Republican Leaders Are Letting Their Emotions Get the Better of Them

They did this in 1980 with Ronald Reagan. They sent up Bob Dole, Howard Baker, John Anderson, and George H. W. Bush against him. When they all faltered, Anderson went third party and Dole and others tried to recruit Gerald Ford. In fact, they got so heated that, when all else failed, they tried to get Reagan to make Ford the Vice President in exchange for support.

History is repeating itself in a big way with Republican leadership anger about Ted Cruz. They have decided to let emotion trump everything and areworking furiously to hand victory to Trump to stop Cruz. This is folly. Despite the emotional angst among all of them, Cruz is a far better candidate than Trump and much more viable in the general election.

The hatred against Cruz has more to do with him defying the party establishment repeatedly than anything else.

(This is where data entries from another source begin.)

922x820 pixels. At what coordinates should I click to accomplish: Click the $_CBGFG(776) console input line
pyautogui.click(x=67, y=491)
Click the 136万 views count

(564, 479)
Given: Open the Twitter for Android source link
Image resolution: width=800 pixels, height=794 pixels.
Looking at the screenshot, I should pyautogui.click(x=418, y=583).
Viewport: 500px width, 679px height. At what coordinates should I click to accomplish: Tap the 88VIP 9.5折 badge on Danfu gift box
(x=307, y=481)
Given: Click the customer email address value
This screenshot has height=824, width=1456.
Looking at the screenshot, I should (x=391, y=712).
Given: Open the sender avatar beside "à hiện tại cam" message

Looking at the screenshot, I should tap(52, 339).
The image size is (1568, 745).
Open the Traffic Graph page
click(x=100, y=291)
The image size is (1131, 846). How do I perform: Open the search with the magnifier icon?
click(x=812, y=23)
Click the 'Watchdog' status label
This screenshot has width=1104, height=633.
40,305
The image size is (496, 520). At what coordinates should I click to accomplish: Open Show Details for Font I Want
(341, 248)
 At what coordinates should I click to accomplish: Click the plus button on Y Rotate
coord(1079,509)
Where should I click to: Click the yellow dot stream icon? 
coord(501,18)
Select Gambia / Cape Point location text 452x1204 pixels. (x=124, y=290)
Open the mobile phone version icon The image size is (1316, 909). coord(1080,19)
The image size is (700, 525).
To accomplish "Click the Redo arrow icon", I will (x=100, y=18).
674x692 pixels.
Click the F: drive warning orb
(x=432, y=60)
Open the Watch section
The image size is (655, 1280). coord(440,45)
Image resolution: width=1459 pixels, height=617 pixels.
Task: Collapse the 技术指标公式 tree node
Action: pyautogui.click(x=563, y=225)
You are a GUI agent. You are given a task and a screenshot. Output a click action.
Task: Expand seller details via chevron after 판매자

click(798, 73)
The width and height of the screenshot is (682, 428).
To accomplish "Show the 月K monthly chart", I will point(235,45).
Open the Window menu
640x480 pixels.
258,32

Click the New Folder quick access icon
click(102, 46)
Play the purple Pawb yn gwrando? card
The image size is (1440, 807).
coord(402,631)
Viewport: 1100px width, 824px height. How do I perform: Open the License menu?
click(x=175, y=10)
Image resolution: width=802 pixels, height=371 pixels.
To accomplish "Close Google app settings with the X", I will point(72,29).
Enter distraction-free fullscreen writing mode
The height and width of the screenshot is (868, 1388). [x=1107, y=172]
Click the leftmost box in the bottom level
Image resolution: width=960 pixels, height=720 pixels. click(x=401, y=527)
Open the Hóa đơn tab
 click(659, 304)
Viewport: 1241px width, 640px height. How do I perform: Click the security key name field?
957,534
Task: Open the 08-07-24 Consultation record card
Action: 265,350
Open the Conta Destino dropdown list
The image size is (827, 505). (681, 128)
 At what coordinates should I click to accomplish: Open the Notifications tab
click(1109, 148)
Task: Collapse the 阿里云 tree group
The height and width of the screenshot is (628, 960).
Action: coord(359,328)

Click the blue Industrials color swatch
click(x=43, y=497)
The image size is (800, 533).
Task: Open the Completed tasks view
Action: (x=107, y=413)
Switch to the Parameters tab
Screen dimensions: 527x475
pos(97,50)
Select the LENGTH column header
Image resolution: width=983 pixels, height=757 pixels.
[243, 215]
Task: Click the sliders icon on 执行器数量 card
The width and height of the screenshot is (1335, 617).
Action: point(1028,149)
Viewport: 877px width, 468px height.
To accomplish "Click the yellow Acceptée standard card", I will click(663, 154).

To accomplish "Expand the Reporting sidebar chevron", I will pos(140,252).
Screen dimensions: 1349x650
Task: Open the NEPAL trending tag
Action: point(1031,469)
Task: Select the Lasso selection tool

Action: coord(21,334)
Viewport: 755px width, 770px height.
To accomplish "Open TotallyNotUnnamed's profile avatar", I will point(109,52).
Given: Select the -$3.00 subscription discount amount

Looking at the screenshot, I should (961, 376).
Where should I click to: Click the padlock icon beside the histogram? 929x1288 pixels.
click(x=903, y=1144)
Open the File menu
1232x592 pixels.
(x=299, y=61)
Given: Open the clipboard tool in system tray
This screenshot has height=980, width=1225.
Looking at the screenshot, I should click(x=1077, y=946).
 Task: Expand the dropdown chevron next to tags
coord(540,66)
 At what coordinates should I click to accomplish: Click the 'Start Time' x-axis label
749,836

The leadership and their acolytes have simply concluded that they do not like Ted Cruz because he is not a team player. It is entirely emotional and they have no polling data to suggest Cruz is less viable than Trump. They just want it to be so.

As Josh Kraushar notes

But there’s one big problem with the theory being embraced by many party pooh-bahs. It risks handing the election to Trump on a silver platter—helping knock out his strongest rival while watching helplessly as more-moderate alternatives blow each other up in the process. The wishful thinking behind such a strategy is that Cruz is utterly unelectable, while Trump is unpredictable enough to win a general election. In reality, Cruz looks like an electable standard-bearer, while Trump could blow the party to smithereens.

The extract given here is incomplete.